Tuesday, June 24, 2014

Don't hide the veggies...put 'em on a pedestal!!

I have never understood people who have to "hide" vegetables in favorite recipes in order to get their kids to eat their veggies. At our house, we take everyday, family-favorite recipes and adapt them to include more vegetables. And the kids embrace it with open arms.

Tonight, we made spaghetti with meat sauce. How is this healthy, you ask? Since this is "Substitution Tuesday", we used whole wheat pasta (cooked in my famous garlic and herb water) and...wait for it...roasted butternut squash in the sauce.

It was AMAZING!! The kids danced, the choir sang, all was right with the world. OK, I may be embellishing a bit, but it was quite tasty. Here's the recipe. *Indicates a kid-friendly step.

Spaghetti with Butternut Squash Meat Sauce

Ingredients Needed:

1 Butternut Squash, small to medium in size
1 Package of Whole Wheat Pasta
28 oz. Can of Tomato Sauce (my favorite brand is Dei Fratelli because it is all natural and I can pronounce all of the ingredients on the label!)
1 lb. Ground Beef (97% lean)
1 tbls.
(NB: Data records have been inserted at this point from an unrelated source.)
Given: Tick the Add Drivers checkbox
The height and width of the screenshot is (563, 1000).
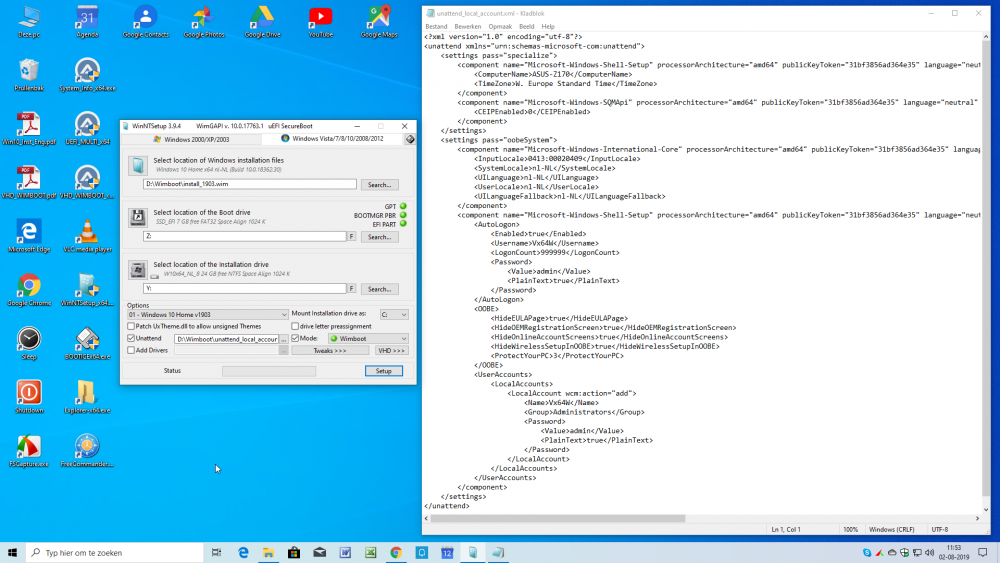Looking at the screenshot, I should coord(131,350).
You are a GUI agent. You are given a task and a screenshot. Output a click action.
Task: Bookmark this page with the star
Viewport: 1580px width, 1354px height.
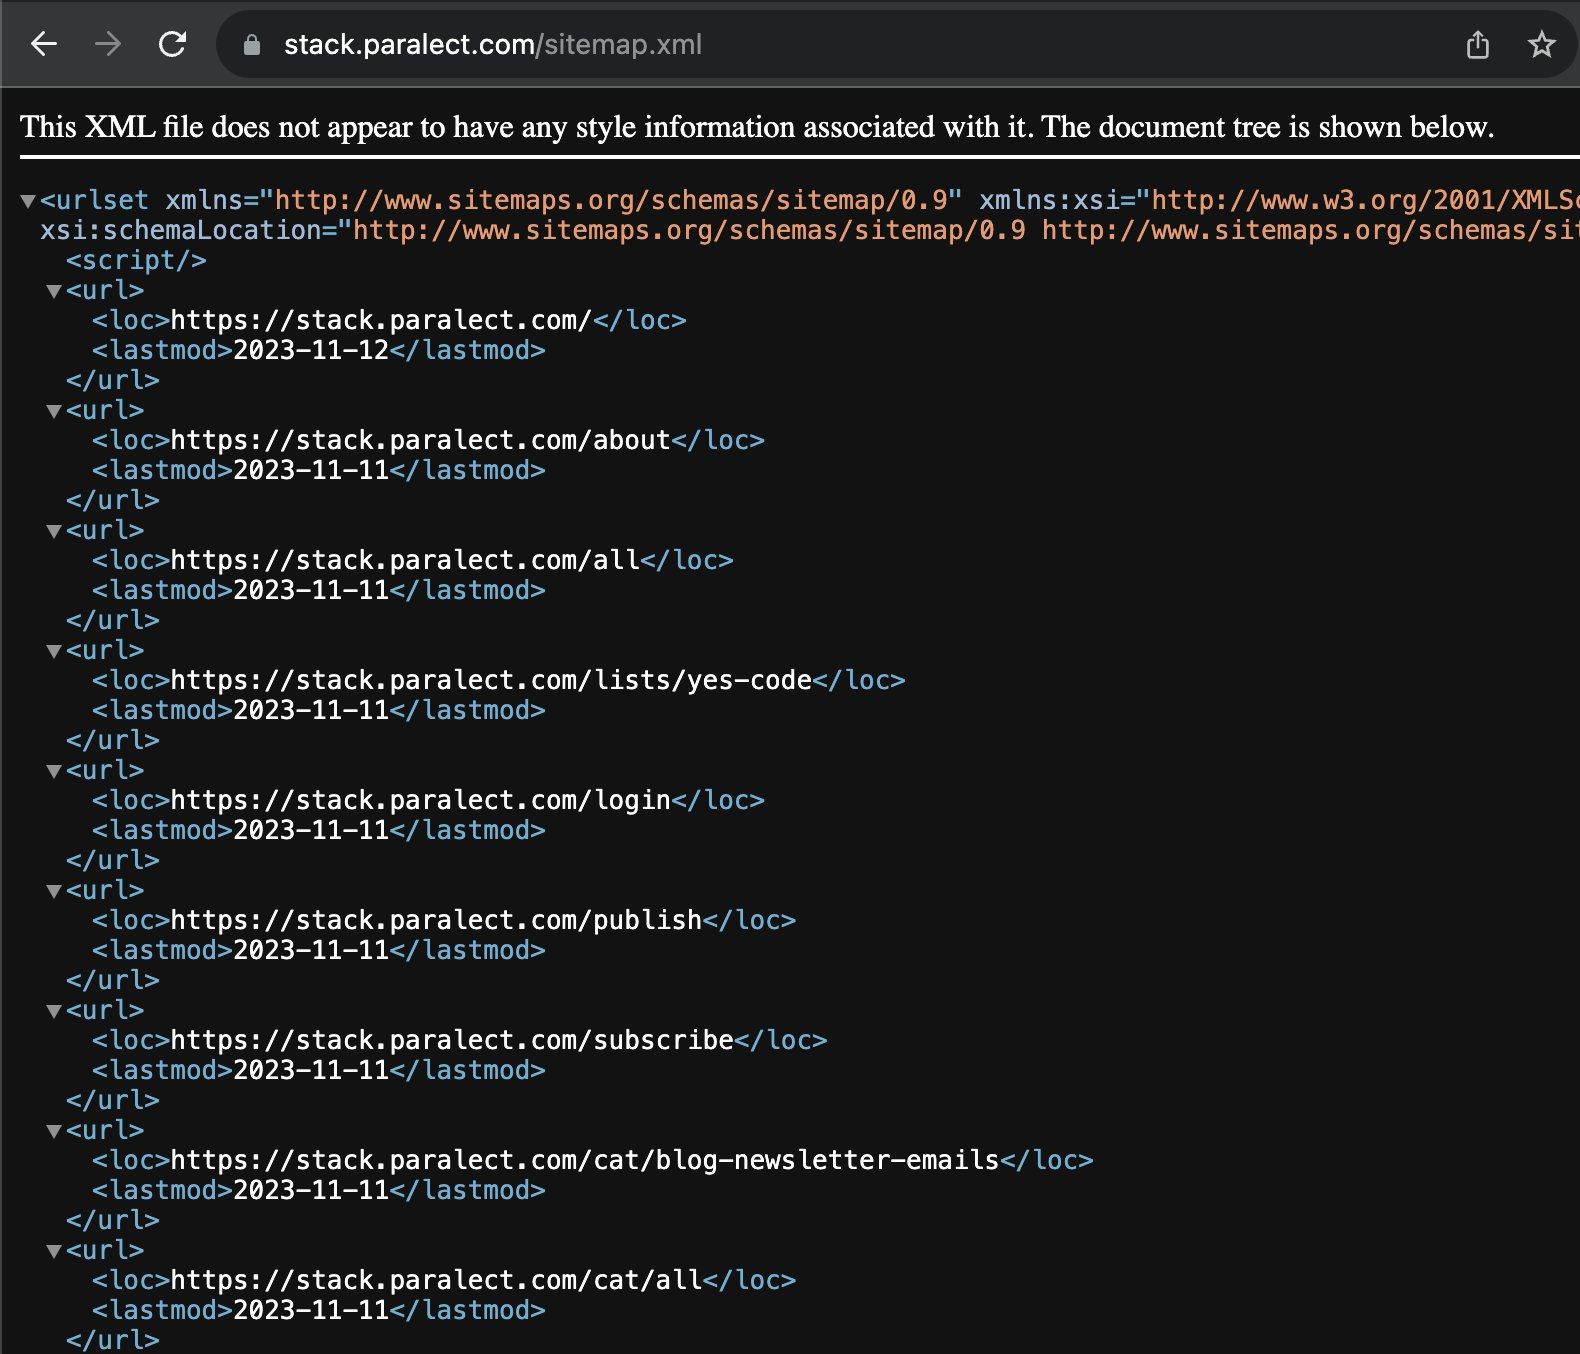[1541, 45]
Each of Dried Basil, Parsley, Chives and Red Onion
2 tbls. Minced Garlic (I buy mine pre-minced in a jar. It's a HUGE time saver.)
1 tbls. Salt

Instructions:

  1. First things first, pre-heat your oven to 375 degrees.
  2. Cut the butternut squash in half, *scoop out the seeds and *place in an oven-safe dish, sprinkle with salt and pepper (illustration above). Roast in the oven until fork-tender (approximately 30-45 minutes).
  3. Start the water to cook your pasta.
  4. *Combine all dried herbs and salt in a small bowl. Set aside 2 tbls. of the mixture for the sauce.
  5. *To the water, add the remaining herb mixture (illustration above) and garlic to the water. Bring to a boil and cook the pasta to al dente. (Adding herbs and garlic to the water infuses flavor in the pasta without adding fat!)
  6. Meanwhile on the stove top, brown the ground beef.
  7. *Add the remaining herb mixture and can of tomato sauce.
  8. By this time, the butternut squash should be perfectly fork-tender. Remove it from the oven (be careful kids, it's HOT!), scoop it into a mixing bowl and *mash with a fork.
  9. *Mix the mashed squash into the sauce.
  10. *Plate your pasta and top with a big scoop of sauce and ENJOY! (I added a few strips of parmigiano reggiano for aesthetic appeal. But that is, of course, optional.)